Assigned task: Search the data below for the line containing "[button] (23, 27)", then please set down that line and all remaining ones exactly as written.

● ● ● ● ● ● ●

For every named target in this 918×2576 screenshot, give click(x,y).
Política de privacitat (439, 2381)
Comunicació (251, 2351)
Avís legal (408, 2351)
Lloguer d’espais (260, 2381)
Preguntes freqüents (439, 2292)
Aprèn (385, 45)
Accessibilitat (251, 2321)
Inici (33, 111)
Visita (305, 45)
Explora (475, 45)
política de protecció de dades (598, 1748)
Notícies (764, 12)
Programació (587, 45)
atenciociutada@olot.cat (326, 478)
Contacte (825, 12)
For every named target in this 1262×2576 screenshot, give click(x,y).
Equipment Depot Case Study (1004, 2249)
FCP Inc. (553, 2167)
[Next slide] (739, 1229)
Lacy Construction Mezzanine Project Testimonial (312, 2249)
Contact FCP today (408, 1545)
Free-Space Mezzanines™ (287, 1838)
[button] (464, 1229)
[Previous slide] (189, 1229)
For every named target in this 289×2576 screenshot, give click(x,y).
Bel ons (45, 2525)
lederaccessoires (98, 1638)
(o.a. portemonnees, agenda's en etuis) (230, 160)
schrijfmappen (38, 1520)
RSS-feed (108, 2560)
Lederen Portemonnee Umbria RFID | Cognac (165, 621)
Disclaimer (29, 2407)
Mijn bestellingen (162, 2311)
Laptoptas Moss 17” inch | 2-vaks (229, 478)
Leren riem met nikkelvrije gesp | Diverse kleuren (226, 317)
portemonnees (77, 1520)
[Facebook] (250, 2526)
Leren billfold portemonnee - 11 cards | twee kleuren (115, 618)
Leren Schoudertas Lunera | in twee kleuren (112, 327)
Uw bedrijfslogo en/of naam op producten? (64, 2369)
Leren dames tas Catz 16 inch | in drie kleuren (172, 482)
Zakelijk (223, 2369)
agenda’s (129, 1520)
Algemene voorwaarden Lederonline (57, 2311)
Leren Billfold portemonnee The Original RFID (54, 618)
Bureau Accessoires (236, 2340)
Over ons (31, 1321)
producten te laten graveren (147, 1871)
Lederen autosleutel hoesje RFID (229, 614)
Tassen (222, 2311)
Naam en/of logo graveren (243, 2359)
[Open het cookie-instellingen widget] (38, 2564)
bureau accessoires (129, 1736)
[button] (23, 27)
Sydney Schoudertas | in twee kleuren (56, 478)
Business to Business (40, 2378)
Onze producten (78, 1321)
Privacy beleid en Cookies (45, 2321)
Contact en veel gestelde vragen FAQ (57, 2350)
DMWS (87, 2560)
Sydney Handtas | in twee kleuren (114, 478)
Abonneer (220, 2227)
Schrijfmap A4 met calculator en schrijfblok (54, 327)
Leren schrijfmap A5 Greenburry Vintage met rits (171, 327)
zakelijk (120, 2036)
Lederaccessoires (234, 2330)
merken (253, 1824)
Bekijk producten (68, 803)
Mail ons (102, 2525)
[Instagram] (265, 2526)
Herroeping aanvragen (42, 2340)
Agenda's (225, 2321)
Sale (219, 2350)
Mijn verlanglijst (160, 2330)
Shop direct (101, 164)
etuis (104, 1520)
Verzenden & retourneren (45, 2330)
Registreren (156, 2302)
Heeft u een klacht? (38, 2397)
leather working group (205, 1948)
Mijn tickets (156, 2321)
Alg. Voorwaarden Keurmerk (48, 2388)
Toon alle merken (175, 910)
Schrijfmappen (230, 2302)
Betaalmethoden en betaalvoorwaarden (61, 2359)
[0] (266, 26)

● ● ● ● ● ● ●

Solution:
[button] (23, 27)
Sydney Schoudertas | in twee kleuren (56, 478)
Business to Business (40, 2378)
Onze producten (78, 1321)
Privacy beleid en Cookies (45, 2321)
Contact en veel gestelde vragen FAQ (57, 2350)
DMWS (87, 2560)
Sydney Handtas | in twee kleuren (114, 478)
Abonneer (220, 2227)
Schrijfmap A4 met calculator en schrijfblok (54, 327)
Leren schrijfmap A5 Greenburry Vintage met rits (171, 327)
zakelijk (120, 2036)
Lederaccessoires (234, 2330)
merken (253, 1824)
Bekijk producten (68, 803)
Mail ons (102, 2525)
[Instagram] (265, 2526)
Herroeping aanvragen (42, 2340)
Agenda's (225, 2321)
Sale (219, 2350)
Mijn verlanglijst (160, 2330)
Shop direct (101, 164)
etuis (104, 1520)
Verzenden & retourneren (45, 2330)
Registreren (156, 2302)
Heeft u een klacht? (38, 2397)
leather working group (205, 1948)
Mijn tickets (156, 2321)
Alg. Voorwaarden Keurmerk (48, 2388)
Toon alle merken (175, 910)
Schrijfmappen (230, 2302)
Betaalmethoden en betaalvoorwaarden (61, 2359)
[0] (266, 26)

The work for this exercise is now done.